Travelers should be aware that even a few inches of snow can obscure icy roads and soft shoulders where vehicles can become stuck. Winter storms can trigger unexpected rock slides, and falling limbs and trees; they can quickly change driving conditions on forest roads from passable to impassable in a matter of minutes.
Keys to safe winter driving: Plan for the unexpected. Keep in mind that cell phones may not work in remote areas. Check the latest road and weather conditions at TripCheck.com or dial 511 before heading out. Always tell someone where you’re going and stick to that plan. Carry an emergency kit in your vehicle. Travelers should be prepared to spend long periods of time in the car. Blankets or sleeping bags, warm clothes, a snow shovel, water, food and other necessities are recommended as part of a complete vehicle emergency kit. Always fuel up at the beginning of the trip.

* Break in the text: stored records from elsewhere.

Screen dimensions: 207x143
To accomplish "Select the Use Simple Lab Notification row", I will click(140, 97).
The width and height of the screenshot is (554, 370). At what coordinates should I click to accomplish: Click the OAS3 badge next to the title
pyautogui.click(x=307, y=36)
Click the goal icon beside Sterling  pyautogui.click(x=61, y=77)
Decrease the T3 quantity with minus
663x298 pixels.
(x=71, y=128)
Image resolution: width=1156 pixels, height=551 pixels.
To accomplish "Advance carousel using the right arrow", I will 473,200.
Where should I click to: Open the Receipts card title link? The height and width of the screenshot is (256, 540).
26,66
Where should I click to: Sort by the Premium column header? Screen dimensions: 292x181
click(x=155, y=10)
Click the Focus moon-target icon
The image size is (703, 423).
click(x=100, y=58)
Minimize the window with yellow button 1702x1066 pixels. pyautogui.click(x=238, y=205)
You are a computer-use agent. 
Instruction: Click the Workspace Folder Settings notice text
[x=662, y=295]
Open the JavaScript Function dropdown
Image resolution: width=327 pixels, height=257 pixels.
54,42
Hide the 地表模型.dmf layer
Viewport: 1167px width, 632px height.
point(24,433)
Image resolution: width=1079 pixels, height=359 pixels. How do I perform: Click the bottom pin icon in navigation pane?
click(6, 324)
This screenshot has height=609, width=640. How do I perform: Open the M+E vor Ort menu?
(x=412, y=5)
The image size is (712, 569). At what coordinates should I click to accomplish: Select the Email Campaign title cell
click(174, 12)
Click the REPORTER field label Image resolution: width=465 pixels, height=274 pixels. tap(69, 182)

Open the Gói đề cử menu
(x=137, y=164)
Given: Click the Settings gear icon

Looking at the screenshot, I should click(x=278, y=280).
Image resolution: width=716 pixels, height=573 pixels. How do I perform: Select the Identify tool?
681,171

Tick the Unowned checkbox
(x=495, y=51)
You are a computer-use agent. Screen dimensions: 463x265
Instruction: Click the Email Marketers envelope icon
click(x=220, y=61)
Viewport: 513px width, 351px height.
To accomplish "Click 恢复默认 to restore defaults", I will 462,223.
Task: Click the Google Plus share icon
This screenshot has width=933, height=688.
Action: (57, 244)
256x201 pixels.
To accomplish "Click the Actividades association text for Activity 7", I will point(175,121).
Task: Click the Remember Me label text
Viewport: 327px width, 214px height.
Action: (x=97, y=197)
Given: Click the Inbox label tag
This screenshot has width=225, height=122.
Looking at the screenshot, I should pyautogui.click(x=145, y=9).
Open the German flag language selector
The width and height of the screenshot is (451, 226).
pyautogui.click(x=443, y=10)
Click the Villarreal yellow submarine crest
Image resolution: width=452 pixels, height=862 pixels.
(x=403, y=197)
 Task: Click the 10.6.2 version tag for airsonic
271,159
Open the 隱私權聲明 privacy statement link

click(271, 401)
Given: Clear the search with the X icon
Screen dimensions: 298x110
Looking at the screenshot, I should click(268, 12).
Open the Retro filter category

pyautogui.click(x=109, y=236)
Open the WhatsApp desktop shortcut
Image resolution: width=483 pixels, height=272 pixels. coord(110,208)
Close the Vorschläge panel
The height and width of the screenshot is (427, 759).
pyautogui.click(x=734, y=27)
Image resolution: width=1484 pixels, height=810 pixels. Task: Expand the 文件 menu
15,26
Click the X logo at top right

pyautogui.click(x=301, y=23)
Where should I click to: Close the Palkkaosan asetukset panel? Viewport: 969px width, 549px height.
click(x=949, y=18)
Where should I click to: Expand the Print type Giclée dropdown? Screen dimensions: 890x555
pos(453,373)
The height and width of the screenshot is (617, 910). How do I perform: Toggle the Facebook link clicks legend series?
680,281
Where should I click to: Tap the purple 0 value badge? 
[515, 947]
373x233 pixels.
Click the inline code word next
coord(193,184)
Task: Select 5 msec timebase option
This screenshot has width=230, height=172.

Weather can change quickly, particularly in higher elevations. Good snow tires, a 4-wheel drive vehicle, and chains are advised or often required, when driving in winter conditions. As a general rule, always adjust your speed to current conditions and drive at speeds that allow you to stop in half of the visible road distance ahead of you.
Helpful information about planning a trip to a national forest during the winter months can be found on the Know Before You Go webpage at go.usa.gov/Cmq.
ODOT and the Hood River County Maintenance Crews do an amazing job keeping Highways 26 and 35 through the Hood River Valley, around Mt Hood and through the Mt Hood National Forest passable. They plow, they de-ice and sand but it is our job to use a little common sense, stay on roads maintained during the winter months, and drive cautiously to make sure we reach our destination safely.